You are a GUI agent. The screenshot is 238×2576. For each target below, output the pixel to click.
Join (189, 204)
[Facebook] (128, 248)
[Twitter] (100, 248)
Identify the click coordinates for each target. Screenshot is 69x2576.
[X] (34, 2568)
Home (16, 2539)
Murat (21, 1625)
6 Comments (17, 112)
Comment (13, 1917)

§ §

◆ Your instructions: Only lines containing the string "click" belong in the answer; find them in the data above and copy them.

◆ Result:
You are a GUI agent. The screenshot is 238×2576. For each target below, output the pixel to click.
Identify the click coordinates for each target. Screenshot is 69x2576.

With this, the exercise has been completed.